• _YOUR INSTRUCTIONS_:
All of the entries are to be returned word for word.

---*---

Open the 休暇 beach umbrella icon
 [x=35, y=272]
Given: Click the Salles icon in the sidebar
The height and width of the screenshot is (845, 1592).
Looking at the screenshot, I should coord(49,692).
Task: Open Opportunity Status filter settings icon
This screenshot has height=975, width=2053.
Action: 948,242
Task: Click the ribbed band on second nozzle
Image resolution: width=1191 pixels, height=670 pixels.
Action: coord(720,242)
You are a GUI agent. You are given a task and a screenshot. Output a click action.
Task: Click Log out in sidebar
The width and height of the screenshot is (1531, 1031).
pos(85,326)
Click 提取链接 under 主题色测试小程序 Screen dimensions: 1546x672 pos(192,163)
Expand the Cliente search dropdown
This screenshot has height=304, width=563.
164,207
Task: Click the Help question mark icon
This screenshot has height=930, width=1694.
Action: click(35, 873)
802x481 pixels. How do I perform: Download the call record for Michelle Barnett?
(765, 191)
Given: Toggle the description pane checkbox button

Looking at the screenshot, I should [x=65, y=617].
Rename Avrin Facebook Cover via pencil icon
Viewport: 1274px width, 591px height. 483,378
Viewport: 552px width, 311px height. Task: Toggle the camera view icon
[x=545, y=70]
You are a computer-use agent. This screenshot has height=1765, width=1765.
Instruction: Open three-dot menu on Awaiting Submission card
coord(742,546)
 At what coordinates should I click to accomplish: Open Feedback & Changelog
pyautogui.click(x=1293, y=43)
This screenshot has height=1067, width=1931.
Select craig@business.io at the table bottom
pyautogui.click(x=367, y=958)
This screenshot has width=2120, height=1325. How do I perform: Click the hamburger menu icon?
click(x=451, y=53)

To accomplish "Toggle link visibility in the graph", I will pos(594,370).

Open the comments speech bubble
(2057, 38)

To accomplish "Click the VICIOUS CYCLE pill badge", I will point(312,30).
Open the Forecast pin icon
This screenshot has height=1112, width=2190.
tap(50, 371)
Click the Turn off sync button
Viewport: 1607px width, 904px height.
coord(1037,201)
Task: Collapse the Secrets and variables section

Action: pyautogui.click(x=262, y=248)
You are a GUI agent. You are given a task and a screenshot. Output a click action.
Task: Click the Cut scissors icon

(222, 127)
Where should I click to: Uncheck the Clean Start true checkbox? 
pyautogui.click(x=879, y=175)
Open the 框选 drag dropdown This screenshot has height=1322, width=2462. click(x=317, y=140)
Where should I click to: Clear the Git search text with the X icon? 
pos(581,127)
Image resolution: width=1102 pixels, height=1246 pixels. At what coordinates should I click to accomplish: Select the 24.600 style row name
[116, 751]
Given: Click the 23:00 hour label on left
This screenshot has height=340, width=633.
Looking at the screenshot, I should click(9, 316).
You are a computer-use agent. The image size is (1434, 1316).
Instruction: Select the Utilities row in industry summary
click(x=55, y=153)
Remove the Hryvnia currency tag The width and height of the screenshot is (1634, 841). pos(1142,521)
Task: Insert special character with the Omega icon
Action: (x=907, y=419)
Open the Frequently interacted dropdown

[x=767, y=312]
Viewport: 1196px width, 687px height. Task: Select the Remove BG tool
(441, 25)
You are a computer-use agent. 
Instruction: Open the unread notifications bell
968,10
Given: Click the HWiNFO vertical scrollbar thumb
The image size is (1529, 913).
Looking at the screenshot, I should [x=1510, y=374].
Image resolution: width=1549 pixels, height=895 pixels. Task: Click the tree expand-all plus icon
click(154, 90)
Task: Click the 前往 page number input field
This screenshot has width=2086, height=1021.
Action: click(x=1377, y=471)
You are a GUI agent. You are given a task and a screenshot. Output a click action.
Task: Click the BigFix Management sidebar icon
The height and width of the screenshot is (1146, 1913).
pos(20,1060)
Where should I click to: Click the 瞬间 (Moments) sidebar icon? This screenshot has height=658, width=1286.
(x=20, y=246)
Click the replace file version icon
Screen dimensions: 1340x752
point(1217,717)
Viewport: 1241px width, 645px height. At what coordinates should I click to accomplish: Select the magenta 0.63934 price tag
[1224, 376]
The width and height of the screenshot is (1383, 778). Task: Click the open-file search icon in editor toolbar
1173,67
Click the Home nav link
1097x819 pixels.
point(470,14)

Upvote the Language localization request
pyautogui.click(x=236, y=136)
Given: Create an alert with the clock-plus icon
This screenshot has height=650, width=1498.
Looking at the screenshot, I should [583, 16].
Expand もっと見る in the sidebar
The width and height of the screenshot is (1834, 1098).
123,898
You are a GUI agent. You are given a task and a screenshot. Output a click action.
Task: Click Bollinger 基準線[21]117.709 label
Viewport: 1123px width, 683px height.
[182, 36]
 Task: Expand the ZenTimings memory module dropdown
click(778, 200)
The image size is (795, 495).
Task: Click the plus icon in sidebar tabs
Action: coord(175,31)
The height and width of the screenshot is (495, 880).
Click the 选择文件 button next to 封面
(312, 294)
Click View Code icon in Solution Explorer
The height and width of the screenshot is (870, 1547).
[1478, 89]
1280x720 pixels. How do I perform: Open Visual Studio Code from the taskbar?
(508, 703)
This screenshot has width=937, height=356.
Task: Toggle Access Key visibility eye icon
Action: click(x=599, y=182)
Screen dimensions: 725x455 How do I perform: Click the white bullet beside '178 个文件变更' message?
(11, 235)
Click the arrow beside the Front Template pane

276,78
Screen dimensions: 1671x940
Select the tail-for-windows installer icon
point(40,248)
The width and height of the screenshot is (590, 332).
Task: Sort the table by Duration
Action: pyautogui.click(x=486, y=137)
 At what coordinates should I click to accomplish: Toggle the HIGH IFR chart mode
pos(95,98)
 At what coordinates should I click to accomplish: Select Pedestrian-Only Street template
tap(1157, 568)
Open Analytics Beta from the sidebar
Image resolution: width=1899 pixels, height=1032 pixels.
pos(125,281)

---*---

• _SOLUTION TO THIS EXERCISE_:
Open the 休暇 beach umbrella icon
 [x=35, y=272]
Given: Click the Salles icon in the sidebar
The height and width of the screenshot is (845, 1592).
Looking at the screenshot, I should coord(49,692).
Task: Open Opportunity Status filter settings icon
This screenshot has height=975, width=2053.
Action: 948,242
Task: Click the ribbed band on second nozzle
Image resolution: width=1191 pixels, height=670 pixels.
Action: coord(720,242)
You are a GUI agent. You are given a task and a screenshot. Output a click action.
Task: Click Log out in sidebar
The width and height of the screenshot is (1531, 1031).
pos(85,326)
Click 提取链接 under 主题色测试小程序 Screen dimensions: 1546x672 pos(192,163)
Expand the Cliente search dropdown
This screenshot has height=304, width=563.
164,207
Task: Click the Help question mark icon
This screenshot has height=930, width=1694.
Action: click(35, 873)
802x481 pixels. How do I perform: Download the call record for Michelle Barnett?
(765, 191)
Given: Toggle the description pane checkbox button

Looking at the screenshot, I should [x=65, y=617].
Rename Avrin Facebook Cover via pencil icon
Viewport: 1274px width, 591px height. 483,378
Viewport: 552px width, 311px height. Task: Toggle the camera view icon
[x=545, y=70]
You are a computer-use agent. This screenshot has height=1765, width=1765.
Instruction: Open three-dot menu on Awaiting Submission card
coord(742,546)
 At what coordinates should I click to accomplish: Open Feedback & Changelog
pyautogui.click(x=1293, y=43)
This screenshot has height=1067, width=1931.
Select craig@business.io at the table bottom
pyautogui.click(x=367, y=958)
This screenshot has width=2120, height=1325. How do I perform: Click the hamburger menu icon?
click(x=451, y=53)

To accomplish "Toggle link visibility in the graph", I will pos(594,370).

Open the comments speech bubble
(2057, 38)

To accomplish "Click the VICIOUS CYCLE pill badge", I will point(312,30).
Open the Forecast pin icon
This screenshot has height=1112, width=2190.
tap(50, 371)
Click the Turn off sync button
Viewport: 1607px width, 904px height.
coord(1037,201)
Task: Collapse the Secrets and variables section

Action: pyautogui.click(x=262, y=248)
You are a GUI agent. You are given a task and a screenshot. Output a click action.
Task: Click the Cut scissors icon

(222, 127)
Where should I click to: Uncheck the Clean Start true checkbox? 
pyautogui.click(x=879, y=175)
Open the 框选 drag dropdown This screenshot has height=1322, width=2462. click(x=317, y=140)
Where should I click to: Clear the Git search text with the X icon? 
pos(581,127)
Image resolution: width=1102 pixels, height=1246 pixels. At what coordinates should I click to accomplish: Select the 24.600 style row name
[116, 751]
Given: Click the 23:00 hour label on left
This screenshot has height=340, width=633.
Looking at the screenshot, I should click(9, 316).
You are a computer-use agent. The image size is (1434, 1316).
Instruction: Select the Utilities row in industry summary
click(x=55, y=153)
Remove the Hryvnia currency tag The width and height of the screenshot is (1634, 841). pos(1142,521)
Task: Insert special character with the Omega icon
Action: (x=907, y=419)
Open the Frequently interacted dropdown

[x=767, y=312]
Viewport: 1196px width, 687px height. Task: Select the Remove BG tool
(441, 25)
You are a computer-use agent. 
Instruction: Open the unread notifications bell
968,10
Given: Click the HWiNFO vertical scrollbar thumb
The image size is (1529, 913).
Looking at the screenshot, I should [x=1510, y=374].
Image resolution: width=1549 pixels, height=895 pixels. Task: Click the tree expand-all plus icon
click(154, 90)
Task: Click the 前往 page number input field
This screenshot has width=2086, height=1021.
Action: click(x=1377, y=471)
You are a GUI agent. You are given a task and a screenshot. Output a click action.
Task: Click the BigFix Management sidebar icon
The height and width of the screenshot is (1146, 1913).
pos(20,1060)
Where should I click to: Click the 瞬间 (Moments) sidebar icon? This screenshot has height=658, width=1286.
(x=20, y=246)
Click the replace file version icon
Screen dimensions: 1340x752
point(1217,717)
Viewport: 1241px width, 645px height. At what coordinates should I click to accomplish: Select the magenta 0.63934 price tag
[1224, 376]
The width and height of the screenshot is (1383, 778). Task: Click the open-file search icon in editor toolbar
1173,67
Click the Home nav link
1097x819 pixels.
point(470,14)

Upvote the Language localization request
pyautogui.click(x=236, y=136)
Given: Create an alert with the clock-plus icon
This screenshot has height=650, width=1498.
Looking at the screenshot, I should [583, 16].
Expand もっと見る in the sidebar
The width and height of the screenshot is (1834, 1098).
123,898
You are a GUI agent. You are given a task and a screenshot. Output a click action.
Task: Click Bollinger 基準線[21]117.709 label
Viewport: 1123px width, 683px height.
[182, 36]
 Task: Expand the ZenTimings memory module dropdown
click(778, 200)
The image size is (795, 495).
Task: Click the plus icon in sidebar tabs
Action: coord(175,31)
The height and width of the screenshot is (495, 880).
Click the 选择文件 button next to 封面
(312, 294)
Click View Code icon in Solution Explorer
The height and width of the screenshot is (870, 1547).
[1478, 89]
1280x720 pixels. How do I perform: Open Visual Studio Code from the taskbar?
(508, 703)
This screenshot has width=937, height=356.
Task: Toggle Access Key visibility eye icon
Action: click(x=599, y=182)
Screen dimensions: 725x455 How do I perform: Click the white bullet beside '178 个文件变更' message?
(11, 235)
Click the arrow beside the Front Template pane

276,78
Screen dimensions: 1671x940
Select the tail-for-windows installer icon
point(40,248)
The width and height of the screenshot is (590, 332).
Task: Sort the table by Duration
Action: pyautogui.click(x=486, y=137)
 At what coordinates should I click to accomplish: Toggle the HIGH IFR chart mode
pos(95,98)
 At what coordinates should I click to accomplish: Select Pedestrian-Only Street template
tap(1157, 568)
Open Analytics Beta from the sidebar
Image resolution: width=1899 pixels, height=1032 pixels.
pos(125,281)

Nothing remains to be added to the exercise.